Elaborare un piano per finanziare la genitorialità sarebbe stato più costoso. Guardare al Nord Europa, dove il welfare è molto generoso verso chi decida di avere figli, sarebbe stato logico e razionale ma avrebbe comportato un impegno concreto da parte dello Stato nei confronti dei cittadini.
Un manifesto ideologico costa poco, mette a posto la coscienza e fa parlare di sé.
Se poi assomiglia più all’iniziativa di uno Stato etico invece che alla politica di uno Stato laico, non importa.
Il piano è portatore di una visione unica: chi fa figli è superiore. Ma la cosa peggiore è l’utilizzo della colpa come argomento. Il documento del ministero della Salute colpevolizza le donne che non fanno figli: giudica chi scelga di non diventare madre e relega a una condizione di inferiorità chi non riesca, per qualunque ragione, ad averne. Mette pressione alle donne, esortate non solo a fare figli ma a farli presto.
La ministra Beatrice Lorenzin vorrebbe spiegarci che la strada per avere culle piene passi attraverso la presa di coscienza del “Prestigio della Maternità” – punto 5 del “Piano Nazionale per la Fertilità”, maiuscole comprese – e istituisce per questo un “Fertility Day”. Di fatto, assume gli argomenti dei movimenti politici che si sono coagulati in passato attorno al “Family Day” e ne fa dottrina dello Stato.

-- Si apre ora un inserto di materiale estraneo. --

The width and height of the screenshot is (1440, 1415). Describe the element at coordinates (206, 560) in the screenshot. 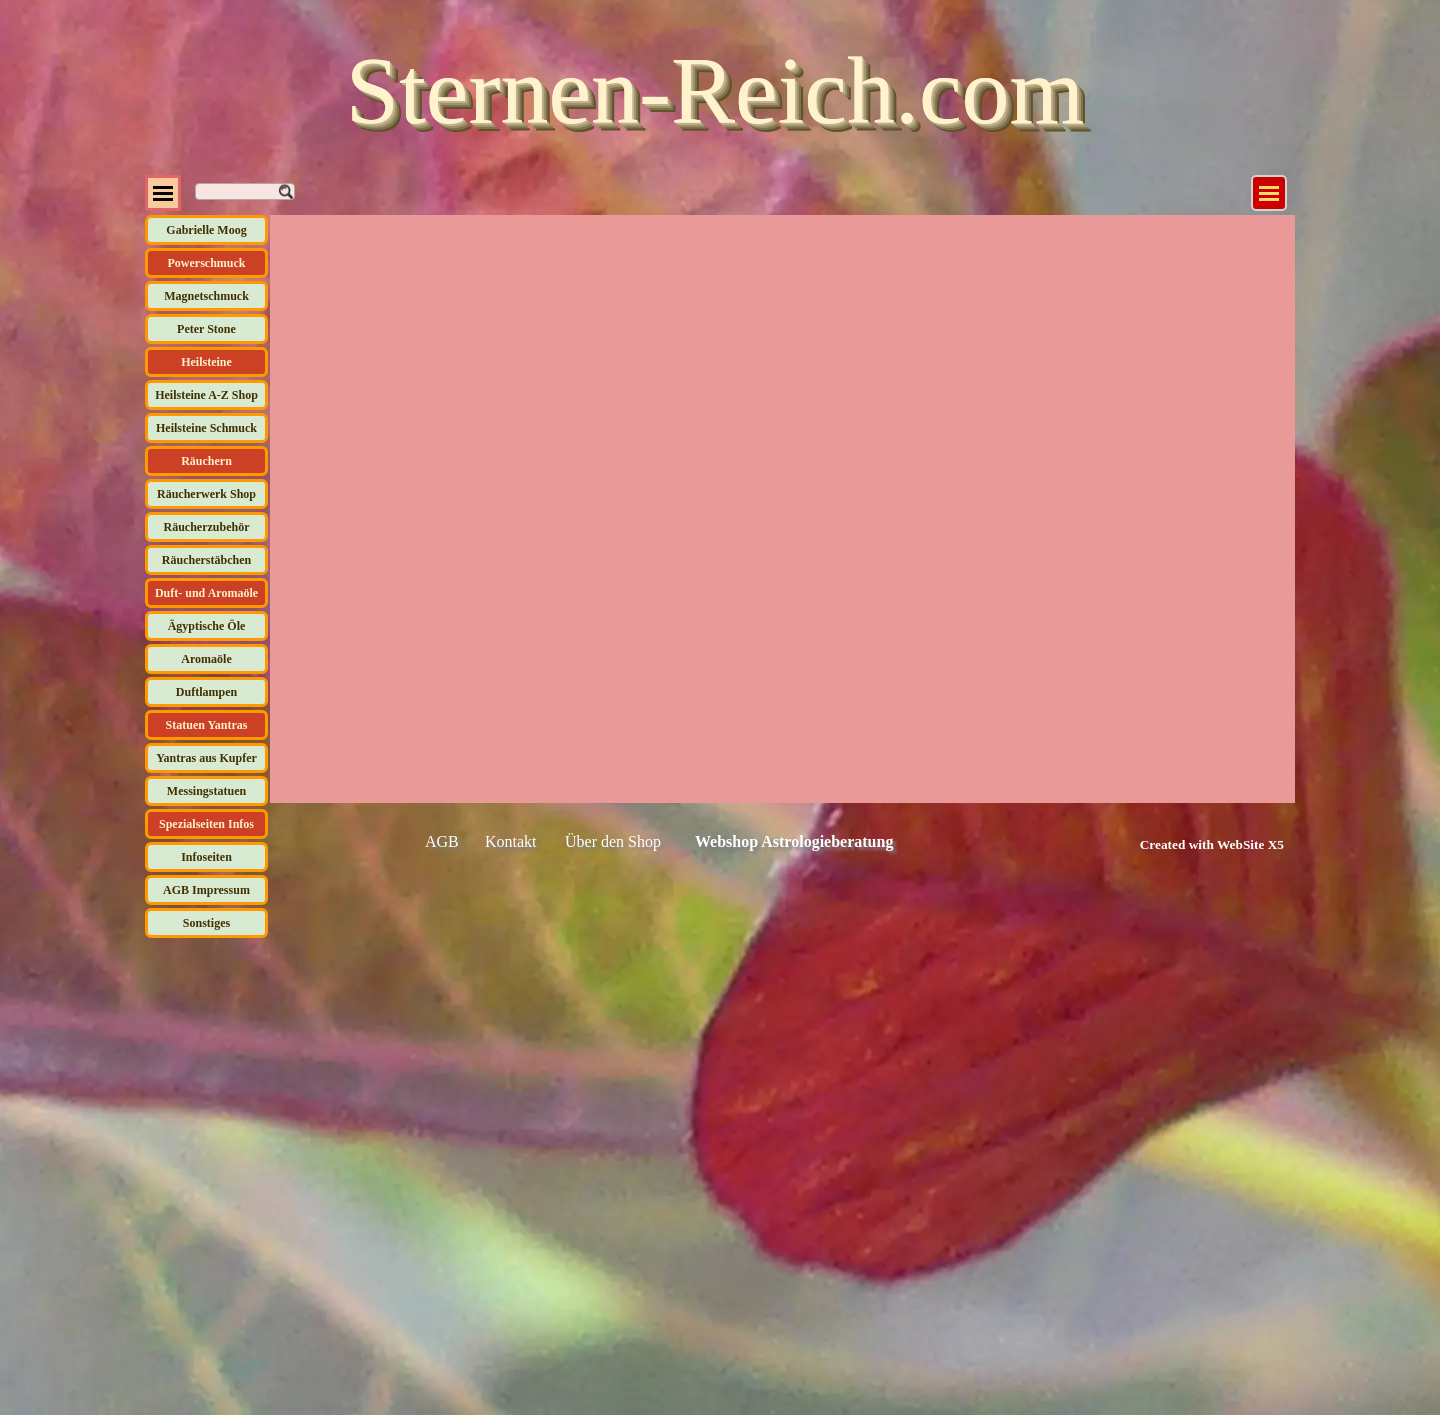

I see `Räucherstäbchen` at that location.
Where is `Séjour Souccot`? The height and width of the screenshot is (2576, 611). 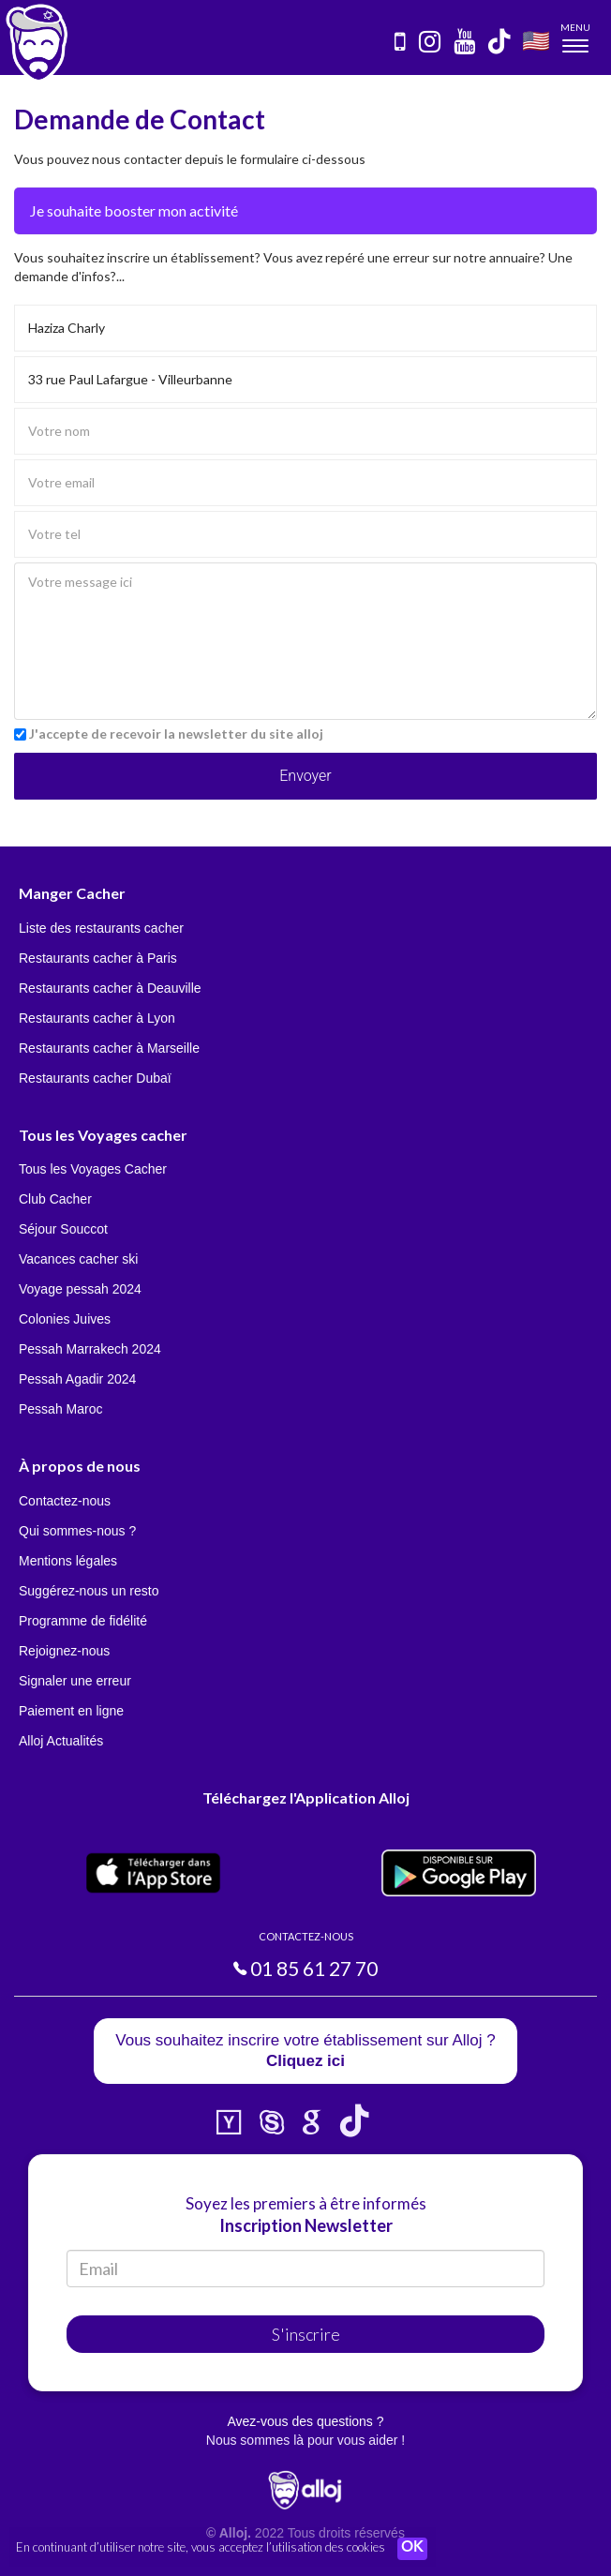
Séjour Souccot is located at coordinates (63, 1228).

Il documento firmato dal ministero della Salute va oltre, se possibile. Si legga il punto 4: “Operare un capovolgimento della mentalità corrente volto a rileggere la Fertilità come bisogno essenziale non solo della coppia ma dell’intera società, promuovendo un rinnovamento culturale in tema di procreazione”. I figli, suggerisce di fatto il documento, non sono solo di chi li fa. Sono della società. Chi non lo capisce è un egoista. Chi non si adegua è colpevole. Se poi i social si scatenano e spernacchiano l’iniziativa a colpi di “figli alla Patria”, pazienza, avranno pensato al ministero.